_Quoted passage_

------------------------------------------------------------------------

Liking the hats so much, Rennekamp turned to Lewis, whom she knew crocheted.

“Tammy had crocheted a few things for (my daughter), so I asked her how she learned to crochet, and she said YouTube,” Rennekamp said.

That led Rennekamp to begin teaching herself how to crochet.

“I started out with doing a blanket,” she said.

She made blankets for her parents and both of her kids. Although the blankets were larger than the hats, they were easier to make because they used the same stitch, she said.

While at the Indiana University Cancer Center in Indianapolis for an appointment, Rennekamp saw a basket where people could donate hats for cancer patients, so she began making adult-sized hats.

She switched gears to children’s hats after she saw a “Today Show” video shared on Facebook where the American Heart Association and Children’s Heart Foundation were looking for volunteers to make little heart hats for babies born in February.

Rennekamp reached out through her own Facebook page to see if anyone wanted to join her in making the hats, and she would take them to the hospital.

------------------------------------------------------------------------

_Using the information_
a – Quote the crocheted hats passage word for word, everything from "She switched gears" down to "born in February.".
b – Extend the passage about Rennekamp's crocheted hats, picking up right after its final sentence.

_Provided data_
------------------------------------------------------------------------

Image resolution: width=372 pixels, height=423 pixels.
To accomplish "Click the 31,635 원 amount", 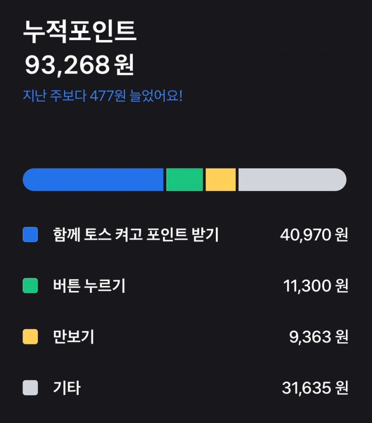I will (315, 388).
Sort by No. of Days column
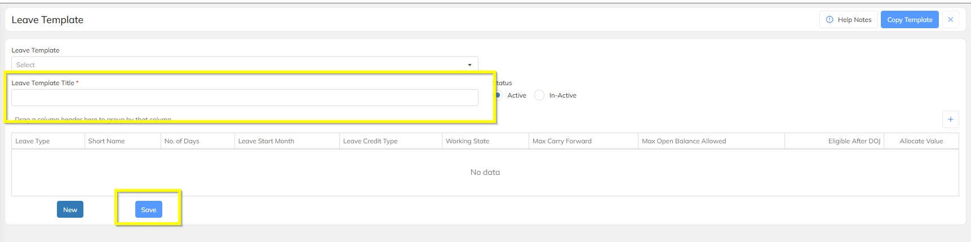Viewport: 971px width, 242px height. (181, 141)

------------------------------------------------------------------------

_Answers to this exercise_
a –
She switched gears to children’s hats after she saw a “Today Show” video shared on Facebook where the American Heart Association and Children’s Heart Foundation were looking for volunteers to make little heart hats for babies born in February.

b –
Lewis saw the post, and the next time Rennekamp brought her daughter to dance practice, Lewis had some hats ready for her.

Some of the 50 hats they completed went to Riley Hospital for Children at Indiana University Health in Indianapolis for babies born with heart defects. Rennekamp also has given hats to families she knows that have had premature babies.

Rennekamp and Lewis agree crocheting the hats helps relax them, and it’s an activity they can do just about anywhere, whether it’s at home watching a Purdue basketball game, in a car traveling, while getting treatment or sitting at dance or taekwondo practices.

It takes Rennekamp around two hours to make the regular hats and just 30 minutes to make the smaller ones for preemies. Patterns for the hats are available free online.

The duo plan on donating red heart hats to hospitals every February and are crocheting more baby hats throughout the year in pink and blue. Rennekamp also is working on adult hats for cancer patients.

“It’s just a wonderful keepsake for the parents to have,” Rennekamp said of the baby hats.